Thursday 13 May 2010

Red Toryism: liberal all along!

Next Left stands second to none in its efforts to grapple with the ideas of Red Toryism. We are intrigued to see how it is developing now that the Conservatives have formed a coalition government with the Liberal Democrats.

There is some delicacy surrounding this issue because if there is one thing that seemed clear about Red Toryism its this: it repudiates 'liberalism'. Indeed, in one of Next Left's first looks at Red Toryism, I examined Phillip Blond's critique of liberalism in some depth. I argued that his characterisation of liberalism is a misleading caricature.

One of Blond's recurring claims is that liberalism has no place in its philosophy for groups intermediate between the individual and the state. We'll come back to this shortly.

Aside from being its being inaccurate, I have been puzzled as to why Blond finds it necessary to ground his Red Toryism in this anti-liberal positioning. The policy programme of Red Toryism - the emphases on greater asset equality, localism and empowerment of civil society - could rest quite firmly on liberal philosophical foundations. So why make such a fuss of having a go at liberalism?

Now run the clock forward to Wednesday May 12, the first full day of a new Conservative-Liberal Democrat government. Phillip Blond is on the BBC's Newsnight. Kirsty Wark asks him whether the Tory-Lib Dem coalition isn't just a marriage of convenience with little philosophical underpinning. (The relevant bit of the interview starts at about 36: 24 minutes into the program.)

What happens next?

A tirade against liberalism as a philosophy of morally nihilistic, spiritually vapid hedonism?

Not exactly.

Phillip Blond is positively lyrical on the affinity between liberalism and Cameron's brand of Conservatism. Both share a vision of a 'new agency for social change' based on that much maligned notion of the 'big society'.
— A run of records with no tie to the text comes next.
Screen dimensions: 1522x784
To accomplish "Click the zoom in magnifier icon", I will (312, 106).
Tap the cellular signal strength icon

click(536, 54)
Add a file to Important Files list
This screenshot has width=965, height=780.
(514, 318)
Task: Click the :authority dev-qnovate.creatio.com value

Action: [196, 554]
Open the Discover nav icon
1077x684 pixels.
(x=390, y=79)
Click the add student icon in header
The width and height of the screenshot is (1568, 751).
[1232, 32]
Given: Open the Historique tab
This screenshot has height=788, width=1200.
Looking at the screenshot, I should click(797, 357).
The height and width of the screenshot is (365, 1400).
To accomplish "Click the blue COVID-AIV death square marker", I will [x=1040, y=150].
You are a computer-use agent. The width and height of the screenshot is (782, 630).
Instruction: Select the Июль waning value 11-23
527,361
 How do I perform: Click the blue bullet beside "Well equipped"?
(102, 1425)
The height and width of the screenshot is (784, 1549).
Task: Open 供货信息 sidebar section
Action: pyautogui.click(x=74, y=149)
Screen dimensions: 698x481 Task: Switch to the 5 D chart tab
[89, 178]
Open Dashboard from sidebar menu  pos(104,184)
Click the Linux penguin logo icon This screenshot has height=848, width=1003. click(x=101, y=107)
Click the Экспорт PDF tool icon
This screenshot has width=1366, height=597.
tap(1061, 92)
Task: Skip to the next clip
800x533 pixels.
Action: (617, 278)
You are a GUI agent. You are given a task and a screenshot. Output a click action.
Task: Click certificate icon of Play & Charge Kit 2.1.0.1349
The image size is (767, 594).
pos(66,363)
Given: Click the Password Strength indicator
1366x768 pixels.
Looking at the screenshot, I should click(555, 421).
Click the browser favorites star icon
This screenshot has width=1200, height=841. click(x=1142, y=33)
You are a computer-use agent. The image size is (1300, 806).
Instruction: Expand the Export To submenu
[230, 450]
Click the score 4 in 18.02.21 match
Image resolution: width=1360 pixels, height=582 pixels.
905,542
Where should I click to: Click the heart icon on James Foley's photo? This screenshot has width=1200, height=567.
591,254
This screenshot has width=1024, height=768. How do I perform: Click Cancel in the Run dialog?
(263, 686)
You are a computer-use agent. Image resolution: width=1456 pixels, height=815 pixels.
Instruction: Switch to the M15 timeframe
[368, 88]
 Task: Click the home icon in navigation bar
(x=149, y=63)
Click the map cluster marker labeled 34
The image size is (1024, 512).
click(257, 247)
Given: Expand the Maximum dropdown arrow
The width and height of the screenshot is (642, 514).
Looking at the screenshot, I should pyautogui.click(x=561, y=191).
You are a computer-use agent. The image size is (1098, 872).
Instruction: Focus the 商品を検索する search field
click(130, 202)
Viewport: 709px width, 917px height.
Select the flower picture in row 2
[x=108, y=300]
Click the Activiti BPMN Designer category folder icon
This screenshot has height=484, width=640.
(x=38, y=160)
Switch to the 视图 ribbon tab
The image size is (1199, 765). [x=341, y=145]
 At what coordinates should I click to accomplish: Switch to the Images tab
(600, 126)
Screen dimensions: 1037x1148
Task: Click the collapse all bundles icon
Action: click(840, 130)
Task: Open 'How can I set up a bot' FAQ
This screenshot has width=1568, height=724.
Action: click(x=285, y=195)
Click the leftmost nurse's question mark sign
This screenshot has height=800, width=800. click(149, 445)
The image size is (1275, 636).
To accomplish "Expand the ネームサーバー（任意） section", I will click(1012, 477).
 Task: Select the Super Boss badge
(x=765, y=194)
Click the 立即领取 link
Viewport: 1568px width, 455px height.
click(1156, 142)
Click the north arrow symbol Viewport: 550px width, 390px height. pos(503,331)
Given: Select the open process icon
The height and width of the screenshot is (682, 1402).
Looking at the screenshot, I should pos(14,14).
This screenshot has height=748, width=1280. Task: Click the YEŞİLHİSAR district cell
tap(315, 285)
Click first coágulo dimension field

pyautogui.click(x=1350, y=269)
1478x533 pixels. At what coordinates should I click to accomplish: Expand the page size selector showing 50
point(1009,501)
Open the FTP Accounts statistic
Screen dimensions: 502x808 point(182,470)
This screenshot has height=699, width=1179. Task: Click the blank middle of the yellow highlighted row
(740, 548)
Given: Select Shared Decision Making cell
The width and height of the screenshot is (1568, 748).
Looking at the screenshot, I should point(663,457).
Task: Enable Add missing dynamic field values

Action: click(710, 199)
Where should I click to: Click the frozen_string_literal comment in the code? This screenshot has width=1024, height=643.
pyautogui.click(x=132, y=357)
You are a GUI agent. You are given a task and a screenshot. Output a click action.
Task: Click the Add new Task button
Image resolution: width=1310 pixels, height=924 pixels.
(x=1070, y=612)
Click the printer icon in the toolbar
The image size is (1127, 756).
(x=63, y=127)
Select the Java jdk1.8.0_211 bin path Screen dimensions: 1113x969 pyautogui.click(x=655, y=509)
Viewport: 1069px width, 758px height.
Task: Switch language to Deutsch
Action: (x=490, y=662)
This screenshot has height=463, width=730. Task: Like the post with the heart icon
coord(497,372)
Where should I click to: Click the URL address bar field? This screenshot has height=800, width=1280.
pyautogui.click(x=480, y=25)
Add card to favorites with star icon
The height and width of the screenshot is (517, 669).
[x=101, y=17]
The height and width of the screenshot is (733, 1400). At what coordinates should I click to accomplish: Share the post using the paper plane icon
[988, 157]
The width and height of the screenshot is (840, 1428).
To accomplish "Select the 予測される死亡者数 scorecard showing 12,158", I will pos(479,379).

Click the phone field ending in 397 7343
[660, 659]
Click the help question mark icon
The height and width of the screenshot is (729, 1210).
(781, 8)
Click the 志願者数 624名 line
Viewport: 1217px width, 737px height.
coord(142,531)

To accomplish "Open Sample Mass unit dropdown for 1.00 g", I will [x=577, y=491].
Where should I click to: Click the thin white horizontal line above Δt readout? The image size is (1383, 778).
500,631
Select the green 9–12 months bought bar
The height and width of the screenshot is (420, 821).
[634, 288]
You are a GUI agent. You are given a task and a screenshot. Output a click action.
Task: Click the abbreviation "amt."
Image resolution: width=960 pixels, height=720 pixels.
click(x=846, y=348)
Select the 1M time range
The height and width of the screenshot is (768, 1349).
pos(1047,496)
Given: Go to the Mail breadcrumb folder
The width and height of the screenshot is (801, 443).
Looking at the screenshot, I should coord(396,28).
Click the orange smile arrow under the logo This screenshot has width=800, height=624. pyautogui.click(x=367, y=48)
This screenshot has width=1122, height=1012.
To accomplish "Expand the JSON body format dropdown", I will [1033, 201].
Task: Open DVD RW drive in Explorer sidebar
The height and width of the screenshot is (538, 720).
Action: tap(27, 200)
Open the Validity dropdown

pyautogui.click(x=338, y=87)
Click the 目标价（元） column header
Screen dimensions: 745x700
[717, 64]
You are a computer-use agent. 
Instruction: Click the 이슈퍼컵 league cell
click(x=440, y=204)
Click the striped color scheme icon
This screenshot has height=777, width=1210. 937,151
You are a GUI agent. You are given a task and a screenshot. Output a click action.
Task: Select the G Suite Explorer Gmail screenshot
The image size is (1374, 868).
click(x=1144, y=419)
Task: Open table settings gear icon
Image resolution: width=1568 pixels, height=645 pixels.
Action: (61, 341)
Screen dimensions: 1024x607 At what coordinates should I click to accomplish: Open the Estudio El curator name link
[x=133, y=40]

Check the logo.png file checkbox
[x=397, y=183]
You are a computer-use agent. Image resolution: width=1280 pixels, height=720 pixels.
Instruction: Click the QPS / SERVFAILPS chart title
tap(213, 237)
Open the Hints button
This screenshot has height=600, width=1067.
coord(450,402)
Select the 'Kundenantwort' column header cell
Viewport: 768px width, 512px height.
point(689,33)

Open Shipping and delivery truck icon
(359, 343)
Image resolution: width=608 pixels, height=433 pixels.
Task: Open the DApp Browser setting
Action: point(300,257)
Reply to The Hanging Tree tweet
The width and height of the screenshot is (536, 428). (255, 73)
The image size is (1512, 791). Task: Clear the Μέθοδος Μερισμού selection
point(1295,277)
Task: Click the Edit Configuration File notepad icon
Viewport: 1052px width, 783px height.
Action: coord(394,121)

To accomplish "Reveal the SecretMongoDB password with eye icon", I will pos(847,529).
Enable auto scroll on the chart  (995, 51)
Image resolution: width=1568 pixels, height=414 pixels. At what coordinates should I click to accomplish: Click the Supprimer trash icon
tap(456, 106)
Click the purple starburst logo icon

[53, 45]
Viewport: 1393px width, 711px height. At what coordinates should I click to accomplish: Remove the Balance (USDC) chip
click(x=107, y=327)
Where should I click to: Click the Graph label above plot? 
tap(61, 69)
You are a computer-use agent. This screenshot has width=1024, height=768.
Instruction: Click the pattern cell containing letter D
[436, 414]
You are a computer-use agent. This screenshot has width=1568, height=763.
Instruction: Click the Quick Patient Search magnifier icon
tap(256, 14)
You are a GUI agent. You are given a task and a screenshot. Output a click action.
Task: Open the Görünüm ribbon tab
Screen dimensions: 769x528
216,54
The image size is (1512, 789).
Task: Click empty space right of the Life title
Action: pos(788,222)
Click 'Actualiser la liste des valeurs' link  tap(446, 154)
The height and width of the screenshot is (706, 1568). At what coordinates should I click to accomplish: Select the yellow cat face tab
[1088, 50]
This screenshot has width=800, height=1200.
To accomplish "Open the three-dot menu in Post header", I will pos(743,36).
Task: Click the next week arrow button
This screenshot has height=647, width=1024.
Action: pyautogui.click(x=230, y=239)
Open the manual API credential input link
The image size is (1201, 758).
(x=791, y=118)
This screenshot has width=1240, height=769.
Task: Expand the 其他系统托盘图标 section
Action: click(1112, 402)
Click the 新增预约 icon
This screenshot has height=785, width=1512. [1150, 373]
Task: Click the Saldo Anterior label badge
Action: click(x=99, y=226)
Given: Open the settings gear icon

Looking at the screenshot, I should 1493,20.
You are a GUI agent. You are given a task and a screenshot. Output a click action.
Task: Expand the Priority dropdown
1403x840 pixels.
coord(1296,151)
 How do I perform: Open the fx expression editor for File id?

This idea, Blond tells the viewer, is the 'decisive political move' since it has nothing less than 'genuine resonance with the Liberals'. Consider Jo Grimond, the great post-war Liberal leader. Grimond was, according to Blond, 'the first big society thinker'. Indeed - and keep in mind here Blond's earlier claims about liberalism - Grimond always said that 'individuals could only express themselves through groups - civic groups'.

Warming to his theme, Blond tells us that 'oddly if you back to the liberal tradition, what's really transformative and liberating about them, you find parallels with what David [Cameron] is doing...'

So Red Toryism turns out be fully consistent with liberalism after all.

Presumably we can look forward to a second edition of Blond's book, Red Tory, one which appropriately revises the overwhelmingly negative commentary on liberalism in the present edition.

7 comments:

_______ said...

Red Tory + Orange Book Liberal = Fruit Salad.

T.N.T. said...

I've liked Philip Blond the few times I've met him, but his greatest talent seems to be for ideological improvisation - a polite term for making it up as you go along.

Sunder Katwala said...

A twitter response (though the 140 character limit makes it quite difficult to make out precisely what the final point is).

Me:

@Phillip_Blond was against liberalism before he was for it. Stuart White asks why coalition changed the Red Tory case

Phillip:

@nextleft I am against a liberalism that does not produce liberty:- individualism and statism but if it does groups that is what I argue for

Sunder Katwala said...

so for a liberalism that has an account of 'groups', and presumably thinks Jo Grimond does that, and infers that the coalition agreement does this too.

Al Shaw said...

As a non-specialist, I agree that some of the language of Red Toryism can be confusing, especially in its critique of "liberaism".

Having said that, difficulties over vocabulary are hardly anything new in political philosophy (as any who have read Marx will surely agree.)

The real issues, I think, are Blond's critique of both statism and The Market (as currently defined). In both regrads, I feel he is saying some very important things about how a truely just and free society can be faciltated.

Stuart White said...

Thanks all.

That Phillip now recognises that liberalism can 'do groups', as it were, is a major shift on his part. I vividly recall him saying at a Demos seminar: 'Liberalism doesn't do groups'!

He's right on the substance - Grimond can indeed be seen as a 'big society' thinker. As can Michael Young or G.D.H. Cole within the Labour tradition. Perhaps Phillip should keep the latter in mind in case he ever needs to come to terms with a Con-Lab coalition!:)

Bruce Smith said...

I think Christian solidarity over-played its hand with regard to Phillip Blond's attack on Liberalism. A reading of Mark Cladis's book "A Communitarian Defense of Liberalism" would have applied a useful touch to the tiller.